I am proud that I raced clean my entire professional and Olympic cycling career. For years, I dreamed that the top cyclists of my time would "get busted." I told everyone who would listen that my sport was dirty, and for years I heard that I was a jealous, jaded, conspiracy theorist.

Erin Mirabella

I thought that the time for justice had passed, so I was elated that the United States Anti-Doping Agency (USADA) was so bold and aggressive in their pursuit of Lance Armstrong and the other former Postal Service riders.

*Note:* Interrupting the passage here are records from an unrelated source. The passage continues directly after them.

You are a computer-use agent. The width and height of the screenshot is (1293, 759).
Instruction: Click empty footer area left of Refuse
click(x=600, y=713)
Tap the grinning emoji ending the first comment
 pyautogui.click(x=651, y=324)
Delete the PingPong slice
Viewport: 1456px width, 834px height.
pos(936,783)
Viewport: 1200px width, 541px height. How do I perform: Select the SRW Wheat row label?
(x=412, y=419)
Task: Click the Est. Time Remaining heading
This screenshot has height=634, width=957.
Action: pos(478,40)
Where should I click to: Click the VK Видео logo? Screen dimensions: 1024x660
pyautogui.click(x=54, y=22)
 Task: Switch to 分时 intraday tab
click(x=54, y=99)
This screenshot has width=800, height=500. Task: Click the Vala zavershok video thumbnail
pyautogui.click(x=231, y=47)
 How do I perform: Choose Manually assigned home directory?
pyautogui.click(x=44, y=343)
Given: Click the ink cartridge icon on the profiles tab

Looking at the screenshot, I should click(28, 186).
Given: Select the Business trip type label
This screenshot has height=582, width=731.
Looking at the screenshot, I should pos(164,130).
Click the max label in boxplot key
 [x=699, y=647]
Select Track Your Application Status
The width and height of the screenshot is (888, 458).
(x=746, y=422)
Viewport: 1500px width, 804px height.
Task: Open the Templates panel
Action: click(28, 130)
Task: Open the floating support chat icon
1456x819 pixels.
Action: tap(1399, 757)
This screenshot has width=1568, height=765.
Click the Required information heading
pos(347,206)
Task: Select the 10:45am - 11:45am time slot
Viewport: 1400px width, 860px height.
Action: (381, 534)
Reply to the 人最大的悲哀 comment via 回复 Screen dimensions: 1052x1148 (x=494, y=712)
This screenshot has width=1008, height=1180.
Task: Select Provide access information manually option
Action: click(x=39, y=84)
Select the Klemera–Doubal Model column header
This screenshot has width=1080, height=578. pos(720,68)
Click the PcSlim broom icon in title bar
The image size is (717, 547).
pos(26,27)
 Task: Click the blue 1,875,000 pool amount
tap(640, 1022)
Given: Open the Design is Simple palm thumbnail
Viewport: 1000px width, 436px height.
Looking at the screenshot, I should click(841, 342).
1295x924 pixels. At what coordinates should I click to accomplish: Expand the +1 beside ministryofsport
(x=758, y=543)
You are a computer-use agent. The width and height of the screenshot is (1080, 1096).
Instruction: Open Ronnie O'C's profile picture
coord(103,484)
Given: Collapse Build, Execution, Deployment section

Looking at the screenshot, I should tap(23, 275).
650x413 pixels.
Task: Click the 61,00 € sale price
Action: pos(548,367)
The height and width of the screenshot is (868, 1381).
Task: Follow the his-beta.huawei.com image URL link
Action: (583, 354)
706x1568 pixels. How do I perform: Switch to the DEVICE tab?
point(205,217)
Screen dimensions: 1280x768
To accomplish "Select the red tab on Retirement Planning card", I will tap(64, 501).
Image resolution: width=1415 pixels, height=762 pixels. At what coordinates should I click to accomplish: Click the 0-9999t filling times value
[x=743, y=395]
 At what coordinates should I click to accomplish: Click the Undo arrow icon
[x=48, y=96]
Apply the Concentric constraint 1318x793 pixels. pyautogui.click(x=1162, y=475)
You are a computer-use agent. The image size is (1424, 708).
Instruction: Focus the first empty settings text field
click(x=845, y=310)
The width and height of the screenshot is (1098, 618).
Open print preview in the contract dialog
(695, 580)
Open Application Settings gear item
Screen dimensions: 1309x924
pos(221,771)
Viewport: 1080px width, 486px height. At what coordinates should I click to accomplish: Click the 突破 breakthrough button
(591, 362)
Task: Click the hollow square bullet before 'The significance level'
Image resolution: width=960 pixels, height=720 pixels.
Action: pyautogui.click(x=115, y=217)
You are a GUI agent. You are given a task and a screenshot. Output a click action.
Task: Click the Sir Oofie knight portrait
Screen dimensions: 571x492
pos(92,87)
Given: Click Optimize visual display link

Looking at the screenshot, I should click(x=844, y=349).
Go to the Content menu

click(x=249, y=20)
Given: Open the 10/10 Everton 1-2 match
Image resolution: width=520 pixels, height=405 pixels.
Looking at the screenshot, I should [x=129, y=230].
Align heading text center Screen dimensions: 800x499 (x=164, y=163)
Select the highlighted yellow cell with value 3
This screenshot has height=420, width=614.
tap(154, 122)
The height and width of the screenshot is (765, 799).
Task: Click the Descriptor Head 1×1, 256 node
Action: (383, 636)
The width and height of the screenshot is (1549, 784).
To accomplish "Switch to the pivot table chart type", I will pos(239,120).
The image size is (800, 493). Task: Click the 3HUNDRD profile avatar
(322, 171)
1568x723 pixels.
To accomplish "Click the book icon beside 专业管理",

I hope that this is just the tip of the iceberg for USADA, because no women were implicated in this scandal, and women's cycling is certainly not exempt from widespread doping. I won't feel vindicated until the women who I know had to have been, and in some cases probably still are, doping are added to the list.

Joke was on me 

For years I lined up on the starting line feeling like the joke was on me. I spent years training, sacrificing and busting my butt despite the unfair playing field. I knew that without cheating I'd never realize my childhood dreams of winning a World Championship or an Olympic gold medal, but I kept racing because I wanted to see how far I could go. Regardless of where I finished,  I wanted to have a personal best race at the Olympics; I couldn't ask for anything more. The chance to find out where I really stood was stolen from me by every athlete who chose to dope. They talk about the sport they love breaking their hearts; well, my heart was broken over and over again by athletes just like them.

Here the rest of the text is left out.